**What to work on**
If a line in the following entries holds the string "computer", include it in the tally. State the total and nothing further.

===== Data =====

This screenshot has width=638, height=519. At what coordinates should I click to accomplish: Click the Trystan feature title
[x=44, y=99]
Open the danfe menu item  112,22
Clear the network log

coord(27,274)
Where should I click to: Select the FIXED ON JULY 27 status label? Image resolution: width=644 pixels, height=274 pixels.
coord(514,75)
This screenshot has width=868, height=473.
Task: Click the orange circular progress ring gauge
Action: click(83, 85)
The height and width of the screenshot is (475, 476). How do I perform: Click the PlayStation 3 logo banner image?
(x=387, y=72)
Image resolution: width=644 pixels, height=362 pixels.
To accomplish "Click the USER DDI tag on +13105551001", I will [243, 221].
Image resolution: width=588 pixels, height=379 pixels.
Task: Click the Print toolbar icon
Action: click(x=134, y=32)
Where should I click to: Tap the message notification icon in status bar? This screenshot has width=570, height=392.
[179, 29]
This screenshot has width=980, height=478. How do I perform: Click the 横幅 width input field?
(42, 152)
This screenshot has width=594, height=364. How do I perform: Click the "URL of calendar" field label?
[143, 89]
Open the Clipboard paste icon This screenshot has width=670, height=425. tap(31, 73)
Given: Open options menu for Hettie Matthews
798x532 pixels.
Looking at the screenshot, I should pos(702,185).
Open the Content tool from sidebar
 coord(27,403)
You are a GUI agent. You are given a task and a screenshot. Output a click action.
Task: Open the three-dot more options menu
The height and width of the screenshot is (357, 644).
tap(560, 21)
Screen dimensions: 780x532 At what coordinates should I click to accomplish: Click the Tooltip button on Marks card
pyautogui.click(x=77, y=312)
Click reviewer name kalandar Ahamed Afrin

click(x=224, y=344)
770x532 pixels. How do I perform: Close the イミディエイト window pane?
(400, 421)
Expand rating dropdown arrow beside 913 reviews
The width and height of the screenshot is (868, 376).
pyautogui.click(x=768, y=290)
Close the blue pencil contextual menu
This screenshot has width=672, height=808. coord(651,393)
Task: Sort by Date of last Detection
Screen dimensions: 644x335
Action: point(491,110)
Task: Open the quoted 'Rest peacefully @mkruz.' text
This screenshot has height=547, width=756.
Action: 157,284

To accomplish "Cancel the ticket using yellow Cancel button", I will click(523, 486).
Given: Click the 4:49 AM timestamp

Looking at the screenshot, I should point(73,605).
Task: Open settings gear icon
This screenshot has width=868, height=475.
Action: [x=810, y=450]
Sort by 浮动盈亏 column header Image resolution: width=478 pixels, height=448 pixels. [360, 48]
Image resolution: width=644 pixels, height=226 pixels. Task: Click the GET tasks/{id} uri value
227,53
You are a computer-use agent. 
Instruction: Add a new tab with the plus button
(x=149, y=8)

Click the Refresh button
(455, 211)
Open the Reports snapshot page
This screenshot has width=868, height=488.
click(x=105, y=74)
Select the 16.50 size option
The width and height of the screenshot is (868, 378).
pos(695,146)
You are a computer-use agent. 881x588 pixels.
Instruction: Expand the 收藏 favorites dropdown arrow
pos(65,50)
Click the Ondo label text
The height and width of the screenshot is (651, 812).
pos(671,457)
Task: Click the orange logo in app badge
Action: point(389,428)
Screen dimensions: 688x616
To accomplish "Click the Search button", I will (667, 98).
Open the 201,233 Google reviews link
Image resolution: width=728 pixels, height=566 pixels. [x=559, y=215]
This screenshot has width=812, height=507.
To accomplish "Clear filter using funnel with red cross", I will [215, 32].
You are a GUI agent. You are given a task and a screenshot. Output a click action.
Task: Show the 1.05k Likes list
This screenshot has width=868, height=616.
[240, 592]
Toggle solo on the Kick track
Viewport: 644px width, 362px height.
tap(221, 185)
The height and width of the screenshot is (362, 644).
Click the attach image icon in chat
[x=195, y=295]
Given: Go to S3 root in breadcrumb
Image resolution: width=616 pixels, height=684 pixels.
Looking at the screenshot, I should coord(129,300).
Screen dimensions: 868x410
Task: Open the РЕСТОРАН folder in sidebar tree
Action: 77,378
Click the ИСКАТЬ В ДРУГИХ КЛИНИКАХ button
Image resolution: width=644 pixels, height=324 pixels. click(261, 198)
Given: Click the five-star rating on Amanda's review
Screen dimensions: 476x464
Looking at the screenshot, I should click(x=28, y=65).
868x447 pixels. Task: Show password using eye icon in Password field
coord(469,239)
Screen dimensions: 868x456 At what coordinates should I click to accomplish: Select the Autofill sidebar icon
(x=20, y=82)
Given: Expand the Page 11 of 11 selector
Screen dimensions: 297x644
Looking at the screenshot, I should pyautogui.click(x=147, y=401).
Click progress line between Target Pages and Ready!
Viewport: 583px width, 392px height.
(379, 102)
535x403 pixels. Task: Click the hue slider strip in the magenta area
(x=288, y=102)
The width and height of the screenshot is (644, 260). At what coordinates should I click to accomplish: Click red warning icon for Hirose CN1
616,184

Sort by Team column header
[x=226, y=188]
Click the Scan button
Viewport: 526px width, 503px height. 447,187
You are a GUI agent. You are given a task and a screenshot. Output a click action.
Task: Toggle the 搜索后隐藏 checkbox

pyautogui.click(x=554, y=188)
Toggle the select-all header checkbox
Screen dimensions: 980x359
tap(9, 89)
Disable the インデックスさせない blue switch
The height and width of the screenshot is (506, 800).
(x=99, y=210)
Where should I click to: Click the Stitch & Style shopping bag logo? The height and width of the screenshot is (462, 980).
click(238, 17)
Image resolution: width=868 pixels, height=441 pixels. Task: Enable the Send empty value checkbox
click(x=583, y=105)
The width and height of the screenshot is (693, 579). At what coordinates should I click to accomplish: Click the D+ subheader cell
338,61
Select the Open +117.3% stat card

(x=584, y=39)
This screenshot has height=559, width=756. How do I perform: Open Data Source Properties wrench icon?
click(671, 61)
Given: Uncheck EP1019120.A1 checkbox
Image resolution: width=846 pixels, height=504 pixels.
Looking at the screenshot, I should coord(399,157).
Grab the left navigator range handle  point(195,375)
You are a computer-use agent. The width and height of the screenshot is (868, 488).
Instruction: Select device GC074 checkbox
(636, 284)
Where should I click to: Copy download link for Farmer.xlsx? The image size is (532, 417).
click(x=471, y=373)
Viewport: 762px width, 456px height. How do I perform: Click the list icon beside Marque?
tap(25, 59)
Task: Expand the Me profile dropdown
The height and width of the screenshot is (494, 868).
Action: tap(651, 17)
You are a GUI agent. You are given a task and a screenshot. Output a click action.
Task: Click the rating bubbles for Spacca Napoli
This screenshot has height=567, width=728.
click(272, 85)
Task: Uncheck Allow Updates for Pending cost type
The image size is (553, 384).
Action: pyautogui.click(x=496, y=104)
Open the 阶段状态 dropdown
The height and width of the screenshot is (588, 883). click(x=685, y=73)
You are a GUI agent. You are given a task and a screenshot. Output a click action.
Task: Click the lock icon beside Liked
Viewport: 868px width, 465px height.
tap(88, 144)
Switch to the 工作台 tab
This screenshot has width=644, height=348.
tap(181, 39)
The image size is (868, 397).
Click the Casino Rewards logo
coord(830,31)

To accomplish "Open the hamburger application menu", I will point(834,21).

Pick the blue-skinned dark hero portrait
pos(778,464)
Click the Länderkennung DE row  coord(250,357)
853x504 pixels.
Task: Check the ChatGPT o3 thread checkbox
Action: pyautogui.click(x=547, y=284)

=====

**Solution for this exercise**
3